▸ BRONTEKST:
-*-*-

3.10.2. Evenals de rechtbank en op dezelfde gronden als de rechtbank, die het hof overneemt en tot de zijne maakt, is het hof van oordeel dat het inleidend verzoek van de vader aangaande de informatieverstrekking door de moeder dient te worden afgewezen en het inleidend primaire verzoek van de moeder dient te worden toegewezen. Het hof overweegt daarbij dat is gebleken dat de kinderen zich nog steeds fel verzetten tegen informatieverstrekking aan de vader. De vader toont daarbij geen enkel inzicht in wat de kinderen is overkomen, in het bijzonder de mishandeling door hem waarvoor hij in 2006 werd veroordeeld en het belagen (“stalken”) van zijn kinderen waaraan hij schuldig werd verklaard in 2011en evenmin toont hij inzicht in wat hen beweegt. Hij toont bovendien geen enkel begrip voor de gevoelens van de kinderen. Het hof sluit zich met dit oordeel aan bij het door de raad ter zitting in hoger beroep gegeven advies aan de vader om zich te conformeren aan wat de kinderen willen. Nu [zoon] tijdens het kinderverhoor nadrukkelijk te kennen heeft gegeven er geen bezwaar tegen te hebben dat eenmaal per kwartaal een recente foto en, indien beschikbaar, een rapport aan de vader worden verstrekt, zal het hof een informatieregeling met die inhoud vaststellen. Tegen een dergelijke beperkte informatieregeling richt [zoon]s overigens, reeds vermelde, felle verzet zich niet. Het verzet van [zoon] is gelegen in zijn angst te worden gestalkt door de vader. Hij is bang dat de vader aan de hand van verstrekte informatie achterhaalt waar hij zich ophoudt. Dit gaat, aldus [zoon], niet op voor de foto’s en de schoolrapporten.
3.11. Omtrent het betoog van de vader dat de rechtbank de beschikking van 22 december 2006 verderstrekkend heeft gewijzigd dan de moeder heeft verzocht, overweegt het hof dat wat er ook zij van dit betoog, artikel 1:377b tweede lid BW de rechter de mogelijkheid biedt ambtshalve te bepalen dat artikel 1:377b eerste lid BW buiten toepassing blijft, indien het belang van het kind (of de kinderen) zulks vereist. De rechtbank heeft juist ook met een beroep op dit belang beslist dat het eerste lid van artikel 1:377b BW buiten toepassing blijft. De tegen deze beslissing van de rechtbank gerichte grief van de vader faalt.
3.12. Wat de grief van de vader betreft aangaande het verzet van de moeder tegen informatieverstrekking door derden overweegt het hof als volgt.
3.12.1. Ingevolge artikel 1:377c eerste lid BW wordt de niet met het gezag belaste ouder, onverminderd het bepaalde in artikel 1:377b BW, desgevraagd door derden die beroepshalve beschikken over informatie inzake belangrijke feiten en omstandigheden die de persoon van het kind of diens verzorging en opvoeding betreffen, daarvan op de hoogte gesteld, tenzij die derde de informatie niet op gelijke wijze zou verschaffen aan degene die met het gezag over het kind is belast dan wel bij wie het kind zijn gewone verblijfplaats heeft, of het belang van het kind zich tegen het verschaffen van informatie verzet.

-*-*-

▸ OVERZICHT GEGEVENS:

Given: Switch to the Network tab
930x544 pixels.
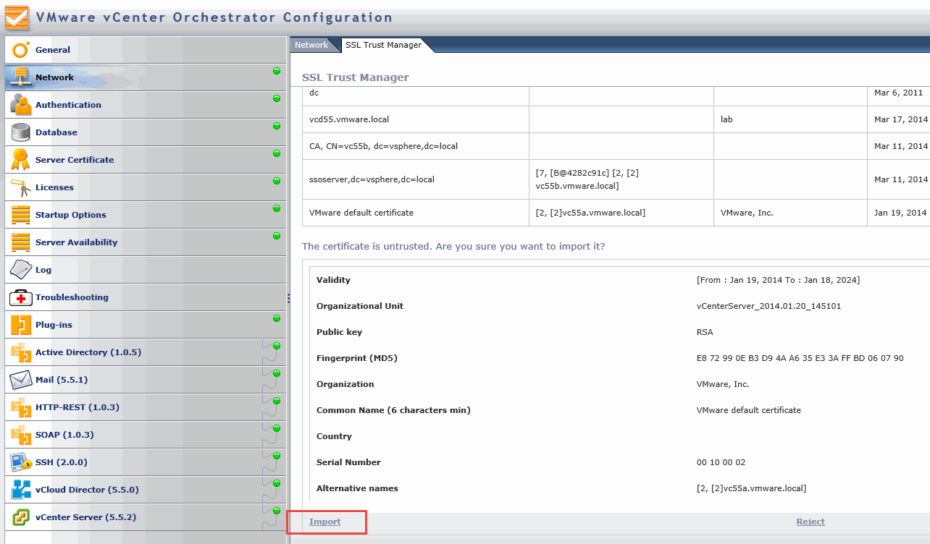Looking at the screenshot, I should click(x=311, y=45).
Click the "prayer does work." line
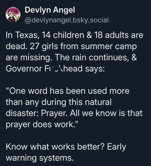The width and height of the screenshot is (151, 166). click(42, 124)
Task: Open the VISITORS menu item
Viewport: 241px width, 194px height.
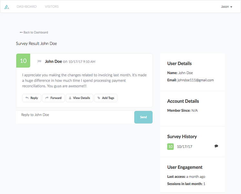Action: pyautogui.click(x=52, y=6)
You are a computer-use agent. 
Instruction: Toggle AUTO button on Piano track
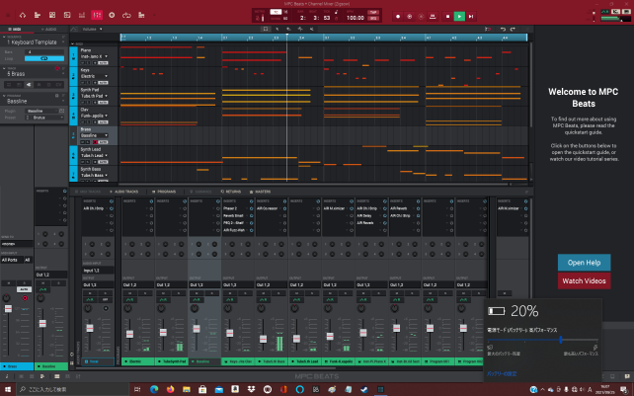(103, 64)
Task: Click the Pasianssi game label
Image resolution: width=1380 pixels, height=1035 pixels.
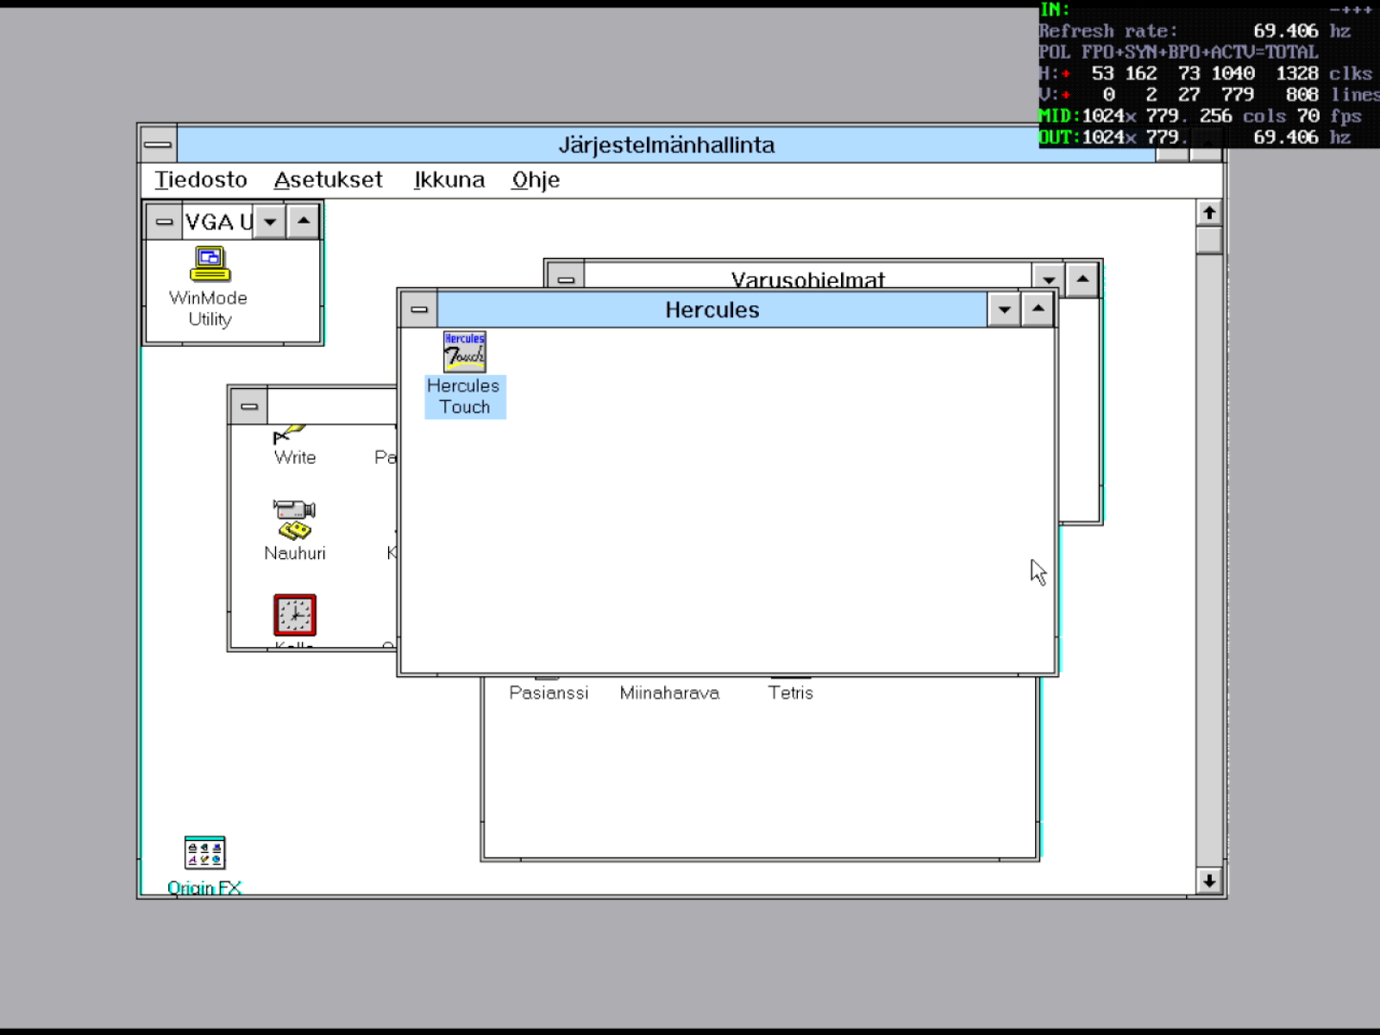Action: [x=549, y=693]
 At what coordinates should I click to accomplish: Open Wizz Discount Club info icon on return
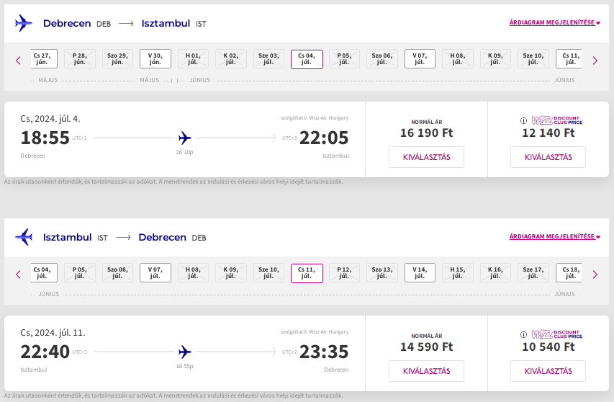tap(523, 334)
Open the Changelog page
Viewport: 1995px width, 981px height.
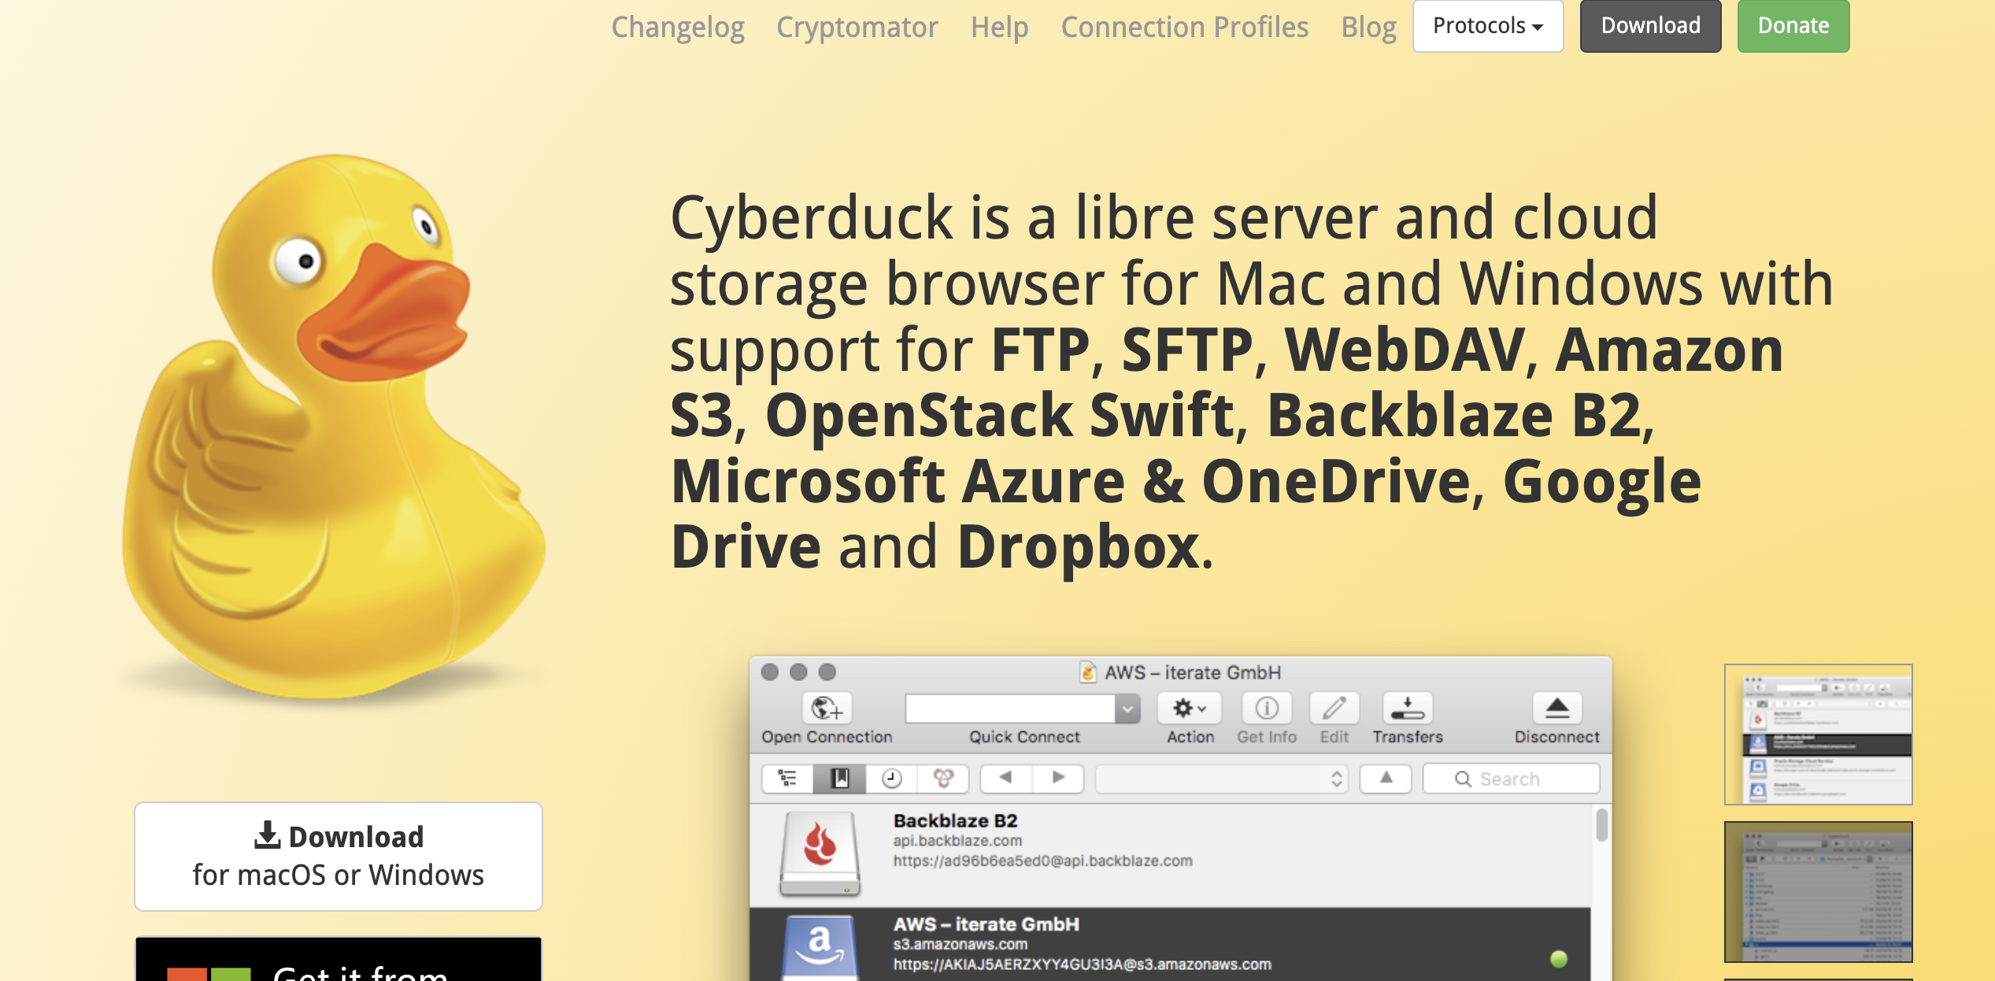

-*-*-

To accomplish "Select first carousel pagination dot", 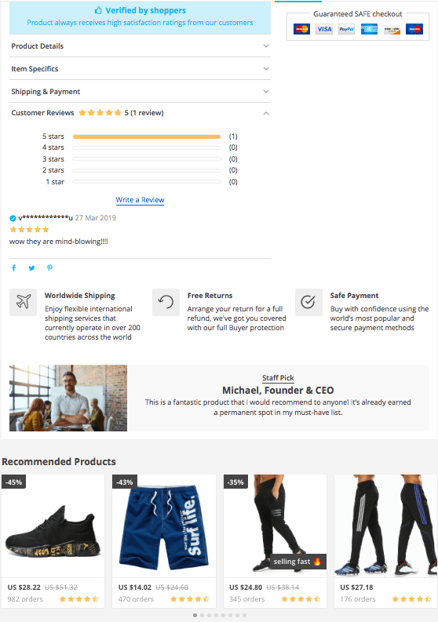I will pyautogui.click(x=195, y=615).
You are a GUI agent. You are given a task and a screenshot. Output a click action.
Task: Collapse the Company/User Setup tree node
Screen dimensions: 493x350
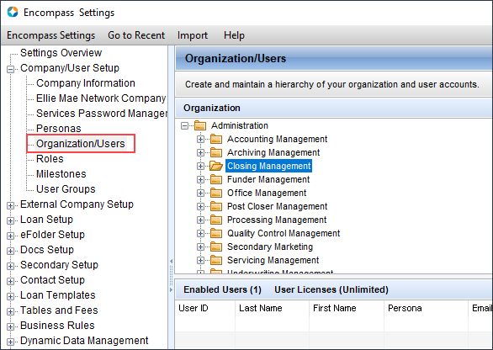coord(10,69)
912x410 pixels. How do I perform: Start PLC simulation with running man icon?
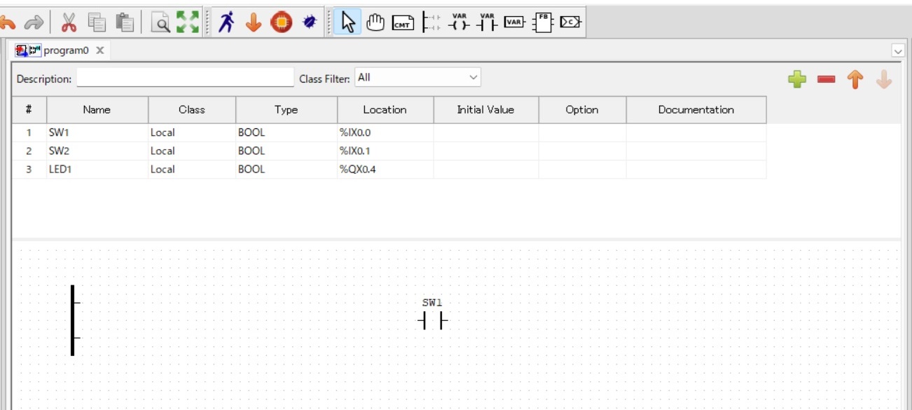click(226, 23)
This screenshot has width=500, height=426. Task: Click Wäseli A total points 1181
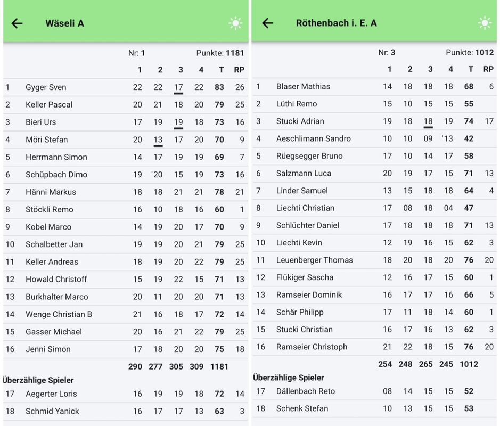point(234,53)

-*-*-

▸ DE OPDRACHT: Klopt elk van de volgende uitspraken volgens de brontekst: (a) de vader werd in 2006 veroordeeld voor mishandeling, (b) de zoon heeft bezwaar tegen het verstrekken van schoolrapporten aan de vader, (c) de grief van de vader tegen de beslissing over artikel 1:377b BW slaagt? Antwoord per uitspraak met ja of nee en citeer de woorden uit de brontekst die de doorslag geven.

▸ OPLOSSING OPDRACHT:
(a) Ja: "de mishandeling door hem waarvoor hij in 2006 werd veroordeeld"
(b) Nee: "Dit gaat, aldus [zoon], niet op voor de foto’s en de schoolrapporten."
(c) Nee: "De tegen deze beslissing van de rechtbank gerichte grief van de vader faalt."